Smart skin patch releases blood thinners in closed-loop control system

North Carolina researchers have developed a smart skin patch designed to monitor a patient’s blood and release a blood-thinning drug, as needed, to prevent thrombosis; one of the leading causes of cardiovascular mortalities and morbidities worldwide, occurs when blood clots disrupt the normal flow of blood in the body.
Thrombosis can cause severe health problems such as pulmonary embolism, heart attack, or stroke. Current treatments often rely on the use of blood thinners, such as heparin, requiring patients to test their blood on a regular basis to ensure proper dosages. Dosage is iffy; too large a dose can cause problems such as spontaneous hemorrhaging, while doses that are too small may not prevent thrombosis.

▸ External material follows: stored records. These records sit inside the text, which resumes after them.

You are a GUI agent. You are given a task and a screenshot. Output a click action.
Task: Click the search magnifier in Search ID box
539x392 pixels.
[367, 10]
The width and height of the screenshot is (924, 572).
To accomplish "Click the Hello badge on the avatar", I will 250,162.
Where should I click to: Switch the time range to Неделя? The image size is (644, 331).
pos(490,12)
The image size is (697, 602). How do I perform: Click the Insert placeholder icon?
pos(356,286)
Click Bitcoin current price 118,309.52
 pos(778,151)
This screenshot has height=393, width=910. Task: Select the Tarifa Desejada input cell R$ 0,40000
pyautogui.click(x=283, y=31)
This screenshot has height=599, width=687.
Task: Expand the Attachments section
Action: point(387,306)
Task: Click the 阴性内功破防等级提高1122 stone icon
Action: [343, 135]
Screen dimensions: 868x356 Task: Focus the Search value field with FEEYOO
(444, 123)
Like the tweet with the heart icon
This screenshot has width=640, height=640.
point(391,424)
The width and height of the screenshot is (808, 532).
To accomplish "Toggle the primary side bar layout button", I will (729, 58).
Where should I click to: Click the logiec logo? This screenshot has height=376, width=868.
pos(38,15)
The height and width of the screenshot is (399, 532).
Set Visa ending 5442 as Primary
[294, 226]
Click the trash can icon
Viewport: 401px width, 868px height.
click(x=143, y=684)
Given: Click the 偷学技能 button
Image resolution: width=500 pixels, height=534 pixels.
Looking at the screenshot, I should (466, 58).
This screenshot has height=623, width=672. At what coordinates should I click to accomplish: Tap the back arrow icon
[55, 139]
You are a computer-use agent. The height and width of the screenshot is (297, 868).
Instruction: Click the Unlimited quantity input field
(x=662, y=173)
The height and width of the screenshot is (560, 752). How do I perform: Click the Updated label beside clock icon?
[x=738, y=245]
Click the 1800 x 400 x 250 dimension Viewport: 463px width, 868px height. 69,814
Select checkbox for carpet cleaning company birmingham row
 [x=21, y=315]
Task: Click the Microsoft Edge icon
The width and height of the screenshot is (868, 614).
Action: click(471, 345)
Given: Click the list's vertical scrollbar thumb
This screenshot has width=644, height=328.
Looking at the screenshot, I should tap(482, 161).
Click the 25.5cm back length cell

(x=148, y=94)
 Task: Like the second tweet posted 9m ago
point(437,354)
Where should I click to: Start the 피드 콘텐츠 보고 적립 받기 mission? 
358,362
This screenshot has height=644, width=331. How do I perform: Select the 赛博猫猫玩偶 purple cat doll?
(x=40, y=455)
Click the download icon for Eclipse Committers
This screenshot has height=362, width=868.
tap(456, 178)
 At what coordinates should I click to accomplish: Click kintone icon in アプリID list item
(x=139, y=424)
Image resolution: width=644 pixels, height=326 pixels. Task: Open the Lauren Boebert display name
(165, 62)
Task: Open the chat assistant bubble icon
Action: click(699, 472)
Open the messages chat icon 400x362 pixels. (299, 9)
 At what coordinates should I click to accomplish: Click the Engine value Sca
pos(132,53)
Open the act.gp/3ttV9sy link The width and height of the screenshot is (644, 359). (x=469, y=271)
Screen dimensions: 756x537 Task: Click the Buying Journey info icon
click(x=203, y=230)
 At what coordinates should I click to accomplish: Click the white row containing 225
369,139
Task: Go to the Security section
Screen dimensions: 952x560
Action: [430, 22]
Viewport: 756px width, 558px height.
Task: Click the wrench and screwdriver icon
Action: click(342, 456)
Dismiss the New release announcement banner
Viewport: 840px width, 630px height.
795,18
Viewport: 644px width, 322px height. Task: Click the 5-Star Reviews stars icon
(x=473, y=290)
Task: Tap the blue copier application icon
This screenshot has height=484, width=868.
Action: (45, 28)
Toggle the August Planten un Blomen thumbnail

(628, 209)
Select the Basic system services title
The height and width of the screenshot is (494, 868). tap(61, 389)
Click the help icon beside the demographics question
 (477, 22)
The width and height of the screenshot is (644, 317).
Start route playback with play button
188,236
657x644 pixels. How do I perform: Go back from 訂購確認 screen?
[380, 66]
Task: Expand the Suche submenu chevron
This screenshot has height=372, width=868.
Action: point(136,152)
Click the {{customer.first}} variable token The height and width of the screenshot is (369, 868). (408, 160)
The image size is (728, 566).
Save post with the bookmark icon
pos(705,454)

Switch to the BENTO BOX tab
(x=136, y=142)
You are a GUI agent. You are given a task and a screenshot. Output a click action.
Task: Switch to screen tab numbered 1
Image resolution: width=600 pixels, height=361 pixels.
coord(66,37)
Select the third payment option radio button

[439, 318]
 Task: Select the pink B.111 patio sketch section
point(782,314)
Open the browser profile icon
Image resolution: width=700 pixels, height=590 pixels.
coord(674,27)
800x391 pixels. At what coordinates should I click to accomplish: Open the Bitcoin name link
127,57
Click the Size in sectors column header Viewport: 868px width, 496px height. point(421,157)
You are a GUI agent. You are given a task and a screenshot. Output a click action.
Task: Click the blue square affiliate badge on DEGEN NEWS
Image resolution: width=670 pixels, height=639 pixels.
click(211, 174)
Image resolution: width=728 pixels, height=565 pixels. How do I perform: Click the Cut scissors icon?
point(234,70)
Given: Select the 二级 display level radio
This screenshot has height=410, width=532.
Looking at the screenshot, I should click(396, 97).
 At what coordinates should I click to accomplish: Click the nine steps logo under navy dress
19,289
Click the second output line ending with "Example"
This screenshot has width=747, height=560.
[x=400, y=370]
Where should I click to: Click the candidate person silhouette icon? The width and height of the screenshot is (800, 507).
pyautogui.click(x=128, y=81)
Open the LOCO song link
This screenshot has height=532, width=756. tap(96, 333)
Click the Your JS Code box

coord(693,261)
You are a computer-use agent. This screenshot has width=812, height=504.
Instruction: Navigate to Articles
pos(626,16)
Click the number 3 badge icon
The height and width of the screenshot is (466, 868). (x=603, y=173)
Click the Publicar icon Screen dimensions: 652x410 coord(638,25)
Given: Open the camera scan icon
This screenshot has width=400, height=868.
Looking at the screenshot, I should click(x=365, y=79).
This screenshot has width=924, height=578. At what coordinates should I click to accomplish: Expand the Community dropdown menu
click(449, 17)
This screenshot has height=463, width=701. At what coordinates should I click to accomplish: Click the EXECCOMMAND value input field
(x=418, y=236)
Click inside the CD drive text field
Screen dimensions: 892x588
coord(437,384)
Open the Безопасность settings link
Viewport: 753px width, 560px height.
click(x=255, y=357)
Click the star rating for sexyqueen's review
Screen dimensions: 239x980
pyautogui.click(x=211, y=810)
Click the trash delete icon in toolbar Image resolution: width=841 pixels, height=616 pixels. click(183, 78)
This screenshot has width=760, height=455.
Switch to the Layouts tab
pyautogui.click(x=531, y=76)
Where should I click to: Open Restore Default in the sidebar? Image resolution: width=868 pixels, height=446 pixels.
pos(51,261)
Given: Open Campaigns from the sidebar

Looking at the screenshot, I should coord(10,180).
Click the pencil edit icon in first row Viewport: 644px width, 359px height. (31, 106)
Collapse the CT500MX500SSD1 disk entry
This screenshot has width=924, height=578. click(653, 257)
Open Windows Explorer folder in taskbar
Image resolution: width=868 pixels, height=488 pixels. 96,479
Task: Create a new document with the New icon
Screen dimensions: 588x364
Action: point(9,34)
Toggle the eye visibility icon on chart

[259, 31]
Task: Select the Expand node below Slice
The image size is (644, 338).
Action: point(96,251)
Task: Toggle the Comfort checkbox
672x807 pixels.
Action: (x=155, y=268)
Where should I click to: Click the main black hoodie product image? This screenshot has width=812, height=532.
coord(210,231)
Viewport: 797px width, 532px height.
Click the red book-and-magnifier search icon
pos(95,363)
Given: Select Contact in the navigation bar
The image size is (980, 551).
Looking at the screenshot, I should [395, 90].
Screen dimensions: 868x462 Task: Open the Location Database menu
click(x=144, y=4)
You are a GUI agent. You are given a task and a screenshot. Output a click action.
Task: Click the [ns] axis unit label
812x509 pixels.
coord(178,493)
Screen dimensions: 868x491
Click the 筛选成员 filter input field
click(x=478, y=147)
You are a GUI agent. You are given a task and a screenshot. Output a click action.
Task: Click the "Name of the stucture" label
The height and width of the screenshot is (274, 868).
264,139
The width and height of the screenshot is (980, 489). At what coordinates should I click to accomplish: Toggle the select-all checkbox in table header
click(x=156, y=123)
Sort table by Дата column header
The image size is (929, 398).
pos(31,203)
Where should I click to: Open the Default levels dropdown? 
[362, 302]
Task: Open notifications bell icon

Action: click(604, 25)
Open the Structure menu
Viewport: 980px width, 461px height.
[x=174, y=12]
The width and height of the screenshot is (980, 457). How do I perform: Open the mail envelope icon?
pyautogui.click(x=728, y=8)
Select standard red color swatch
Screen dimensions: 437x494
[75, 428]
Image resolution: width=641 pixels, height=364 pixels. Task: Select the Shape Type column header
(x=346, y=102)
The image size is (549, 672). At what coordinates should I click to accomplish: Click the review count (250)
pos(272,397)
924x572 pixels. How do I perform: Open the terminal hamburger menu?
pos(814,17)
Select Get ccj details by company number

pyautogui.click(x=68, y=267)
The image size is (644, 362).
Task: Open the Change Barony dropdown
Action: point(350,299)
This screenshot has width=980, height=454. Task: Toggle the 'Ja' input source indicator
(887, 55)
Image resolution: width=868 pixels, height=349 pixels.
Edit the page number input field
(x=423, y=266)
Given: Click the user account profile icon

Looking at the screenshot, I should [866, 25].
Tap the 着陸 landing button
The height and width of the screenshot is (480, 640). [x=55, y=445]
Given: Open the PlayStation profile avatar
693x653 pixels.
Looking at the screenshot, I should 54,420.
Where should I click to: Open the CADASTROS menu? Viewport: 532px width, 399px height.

So researchers at North Carolina State University and the University of North Carolina at Chapel Hill developed a feedback-controlled anti-coagulant smart skin patch to release just the needed level of heparin.
The patch incorporates an array of painless microneedles made of a material that is responsive to thrombin (an enzyme that initiates clotting in the blood). When elevated levels of thrombin enzymes in the bloodstream come into contact with the microneedle, the enzymes cause the thrombin-responsive material in the microneedles to release the right amount (and no more) of blood-thining heparin into the bloodstream to prevent blood clots.
“Our goal was to generate a patch that can monitor a patient’s blood and release additional drugs when necessary, effectively, a self-regulating system,” says Zhen Gu, co-corresponding author on a paper published Nov. 25, 2016 in Advanced Materials describing the work. Gu is an associate professor in the joint biomedical engineering program at NC State and UNC.
“This paper represents a good first step, and we’re now looking for funding to perform additional preclinical testing,” Gu said.
The work was supported by the Alfred P. Sloan Foundation, NIH’s Clinical and Translational Science Awards, and the National Science Foundation.